<<<<

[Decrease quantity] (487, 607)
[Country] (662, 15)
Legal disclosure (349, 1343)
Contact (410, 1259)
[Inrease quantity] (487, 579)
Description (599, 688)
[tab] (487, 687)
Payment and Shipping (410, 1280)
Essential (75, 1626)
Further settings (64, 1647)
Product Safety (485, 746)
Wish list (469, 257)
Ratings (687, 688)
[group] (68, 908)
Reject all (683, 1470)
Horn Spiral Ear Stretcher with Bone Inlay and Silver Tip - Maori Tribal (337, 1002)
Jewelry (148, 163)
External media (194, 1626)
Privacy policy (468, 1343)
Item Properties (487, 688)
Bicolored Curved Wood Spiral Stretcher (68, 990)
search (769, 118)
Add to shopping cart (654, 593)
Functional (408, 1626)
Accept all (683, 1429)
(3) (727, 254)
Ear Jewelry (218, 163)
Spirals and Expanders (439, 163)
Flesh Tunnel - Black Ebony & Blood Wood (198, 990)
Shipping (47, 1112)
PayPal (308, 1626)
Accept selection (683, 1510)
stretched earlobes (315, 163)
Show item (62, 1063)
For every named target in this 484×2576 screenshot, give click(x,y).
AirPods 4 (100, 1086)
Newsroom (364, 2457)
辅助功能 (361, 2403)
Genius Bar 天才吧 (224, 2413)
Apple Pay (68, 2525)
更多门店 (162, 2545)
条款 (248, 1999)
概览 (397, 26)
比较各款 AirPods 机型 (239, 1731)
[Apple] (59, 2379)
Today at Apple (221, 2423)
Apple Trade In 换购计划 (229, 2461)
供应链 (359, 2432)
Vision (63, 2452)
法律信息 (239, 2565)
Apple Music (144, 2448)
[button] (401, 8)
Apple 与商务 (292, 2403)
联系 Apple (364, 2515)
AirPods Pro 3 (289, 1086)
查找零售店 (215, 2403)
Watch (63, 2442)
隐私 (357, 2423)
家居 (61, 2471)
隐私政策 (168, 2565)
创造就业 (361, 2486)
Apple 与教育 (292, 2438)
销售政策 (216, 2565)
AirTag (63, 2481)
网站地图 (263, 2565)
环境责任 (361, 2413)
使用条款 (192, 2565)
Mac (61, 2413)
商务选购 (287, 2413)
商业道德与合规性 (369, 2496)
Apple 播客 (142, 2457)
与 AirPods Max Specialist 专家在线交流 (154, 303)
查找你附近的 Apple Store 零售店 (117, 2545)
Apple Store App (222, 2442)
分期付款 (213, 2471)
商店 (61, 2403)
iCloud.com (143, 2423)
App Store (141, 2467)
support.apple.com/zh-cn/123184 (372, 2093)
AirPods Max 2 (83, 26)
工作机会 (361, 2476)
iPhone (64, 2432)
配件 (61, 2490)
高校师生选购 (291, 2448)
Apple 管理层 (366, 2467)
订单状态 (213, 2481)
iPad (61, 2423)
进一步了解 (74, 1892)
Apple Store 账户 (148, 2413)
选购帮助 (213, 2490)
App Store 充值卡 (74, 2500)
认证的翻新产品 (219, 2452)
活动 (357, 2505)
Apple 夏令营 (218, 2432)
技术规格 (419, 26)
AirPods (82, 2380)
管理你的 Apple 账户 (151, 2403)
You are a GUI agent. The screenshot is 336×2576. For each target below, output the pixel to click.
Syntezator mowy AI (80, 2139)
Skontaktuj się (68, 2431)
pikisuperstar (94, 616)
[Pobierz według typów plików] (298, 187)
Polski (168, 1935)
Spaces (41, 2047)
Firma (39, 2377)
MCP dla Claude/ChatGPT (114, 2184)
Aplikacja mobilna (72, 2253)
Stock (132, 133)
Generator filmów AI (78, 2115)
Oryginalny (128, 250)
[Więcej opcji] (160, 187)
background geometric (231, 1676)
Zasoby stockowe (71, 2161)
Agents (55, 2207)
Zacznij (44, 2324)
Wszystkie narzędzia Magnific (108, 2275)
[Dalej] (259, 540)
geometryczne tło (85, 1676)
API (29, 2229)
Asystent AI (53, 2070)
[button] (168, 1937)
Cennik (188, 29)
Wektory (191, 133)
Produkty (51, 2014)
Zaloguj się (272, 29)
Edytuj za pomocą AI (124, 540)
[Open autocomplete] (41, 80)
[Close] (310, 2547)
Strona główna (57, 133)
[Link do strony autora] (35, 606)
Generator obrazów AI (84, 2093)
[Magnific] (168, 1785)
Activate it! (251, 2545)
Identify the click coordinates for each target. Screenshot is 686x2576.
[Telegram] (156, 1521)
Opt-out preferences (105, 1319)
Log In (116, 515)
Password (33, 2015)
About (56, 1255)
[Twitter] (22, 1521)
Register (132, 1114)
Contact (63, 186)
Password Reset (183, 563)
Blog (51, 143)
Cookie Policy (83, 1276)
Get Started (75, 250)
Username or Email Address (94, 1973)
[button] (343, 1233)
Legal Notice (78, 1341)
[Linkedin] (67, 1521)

>>>>

Work order:
In the material above, transcribe exactly the lines beginning at the one with "PayPal (308, 1626)" and ending at the one with "Apple 与教育 (292, 2438)", both included.

Written response:
PayPal (308, 1626)
Accept selection (683, 1510)
stretched earlobes (315, 163)
Show item (62, 1063)
For every named target in this 484×2576 screenshot, give click(x,y).
AirPods 4 (100, 1086)
Newsroom (364, 2457)
辅助功能 (361, 2403)
Genius Bar 天才吧 (224, 2413)
Apple Pay (68, 2525)
更多门店 (162, 2545)
条款 (248, 1999)
概览 (397, 26)
比较各款 AirPods 机型 (239, 1731)
[Apple] (59, 2379)
Today at Apple (221, 2423)
Apple Trade In 换购计划 (229, 2461)
供应链 (359, 2432)
Vision (63, 2452)
法律信息 (239, 2565)
Apple Music (144, 2448)
[button] (401, 8)
Apple 与商务 (292, 2403)
联系 Apple (364, 2515)
AirPods Pro 3 (289, 1086)
查找零售店 (215, 2403)
Watch (63, 2442)
隐私 (357, 2423)
家居 (61, 2471)
隐私政策 (168, 2565)
创造就业 (361, 2486)
Apple 与教育 (292, 2438)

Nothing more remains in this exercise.